みなさん、パイナップルをご存知ですか? そう、セサ◯ストリートに登場する黄色い一本眉のあのキャラクターにそっくりなフルーツのことです。
前回紹介した「ぎょうてん屋」の記事の感想で、町田に来たなら「パイナップルがのったラーメンあるので行ってみてください」という声をいくつかいただいた。ありがとうございます。
そこで、フットワークが綿毛のように軽い私は町田へと舞い戻ったのです。
遠目からでもすぐに「ここか……!」とわかるような外観。肌寒い天候とは裏腹にこの店前だけ南国トロピカル。強烈だ。
そしてカットパイン中央の穴に顔を埋められる夢を叶えてくれるパネルがあったので、無の感情で記念撮影をしてきた。完全なる調和に心弾む。
扉を潜るとそこは南国だった。ウクレレのようなBGM、隠れミッキーのようにあらゆるところに散らばるパイナップル。
これまで足を運んだラーメン屋の中で、群を抜いて私生活とは無縁なインスタ映えしそうな空間。
発券機は、どのメニューにも「パイナップル」と記載されていてカタカナの情報量に翻弄される。
とりあえずパイナップル海老塩ラーメンとパイナップル味付け玉子、パイナップルビールを購入。
席に着くとすぐにビールが目の前に現れた。
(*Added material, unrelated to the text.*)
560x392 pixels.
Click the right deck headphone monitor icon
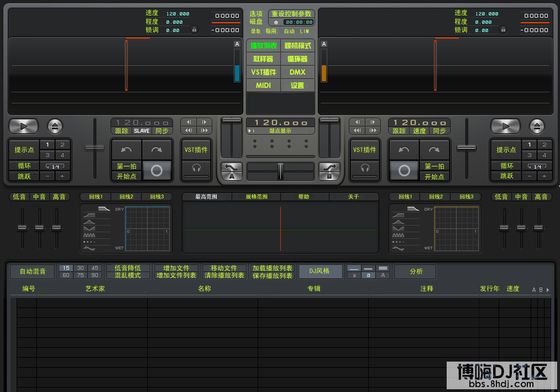point(365,168)
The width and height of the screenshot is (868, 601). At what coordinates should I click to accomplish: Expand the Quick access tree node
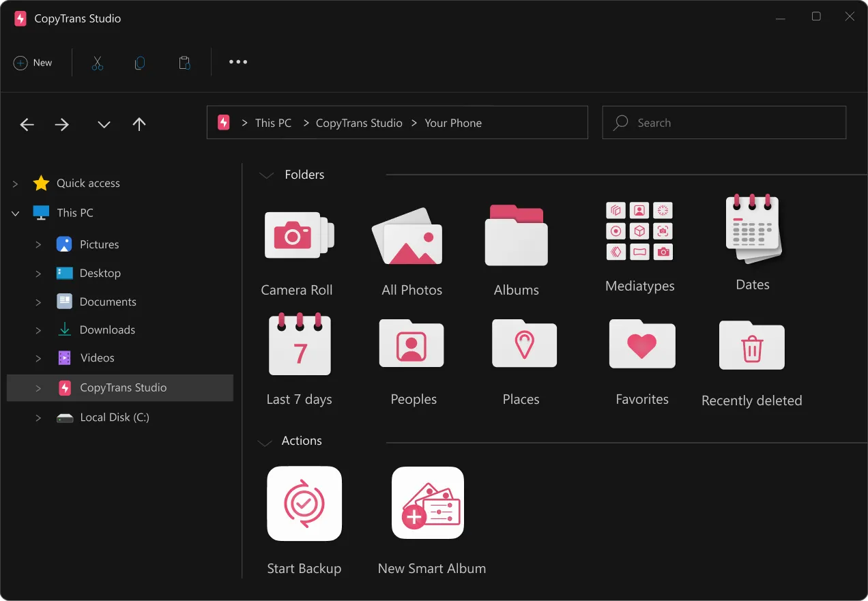(16, 184)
台湾缶ビールのパイナップル版なのだろうか。パイナップル柄のグラスも可愛い。
開けた瞬間からパイナップルの甘い蜜のような香りが広がる。一口飲むと「え?? ジュースですか?? 」というくらい飲みやすい。うまっ。後からビールの麦の香りと苦味がほんのりと漂う。
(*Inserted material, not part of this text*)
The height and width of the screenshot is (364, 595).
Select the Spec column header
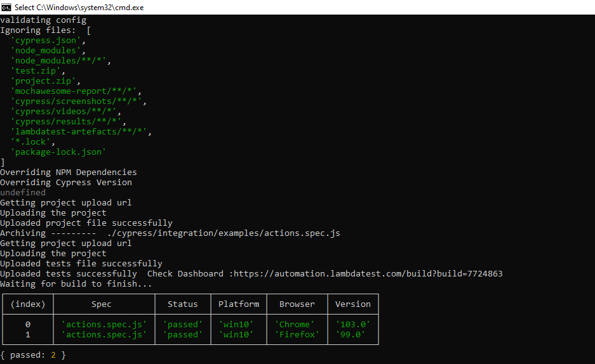click(102, 304)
店内の南国感とビールのほろ酔いで、時の流れが揺らぎ始めた時にラーメンができあがったようだ。
「EBIやん」。。
全体的に黄色で、「これぞまさにパインやで」と視覚に強く訴えかけてきているにも関わらず香りが完全に海老なのだ。パイナップルどこへ行ったというツッコミと同時に海老の芳ばしい香りが食欲を掻き立てる。
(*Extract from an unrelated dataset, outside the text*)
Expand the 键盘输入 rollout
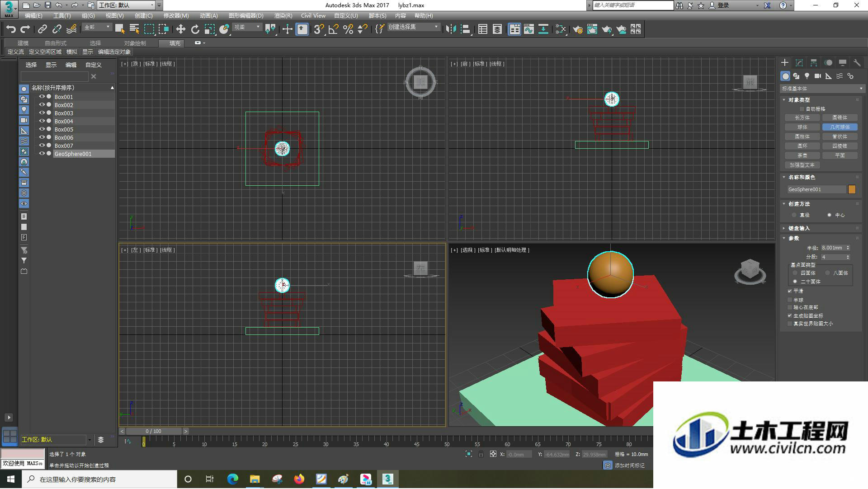The image size is (868, 489). 799,228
麺は割と細めで、箸で掴んだときに柔らかさを感じる。スープと絡めて一気にすする。もちもちの食感、そして口の中で海老が激しくEDMを踊っている。
そのままスープも飲み込むと、あっさりとした塩味が海老を優しく包み込んでフラダンスくらいの踊りに落ち着いた。
そしてスープを漂流するパイナップルを掴み取り頬張る。紛れもなくパイナップルだ。甘みと酸味が海老とマッチしてバランスが取れる。ほうれん草と小さめのチャーシューのトッピングもいい。
ずっと気になっていたパイナップル味付け玉子もいただきます。あっ、半熟トロトロなやつだ。外側はパイナップルの甘みと香りに包まれている。あまいスイーツを食べている感覚に陥った。
ペロリと完食、時の流れをゆったりと感じる空間に居座り続けていたい。店を出た直後、現実世界は突風の嵐。もう既にパパパパインが恋しいぞ、この野郎っ。
パイナップルラーメン、一度では終わることができないだろう。きっと、しばらくしたら恋しくなる日が来る、そんな味だった。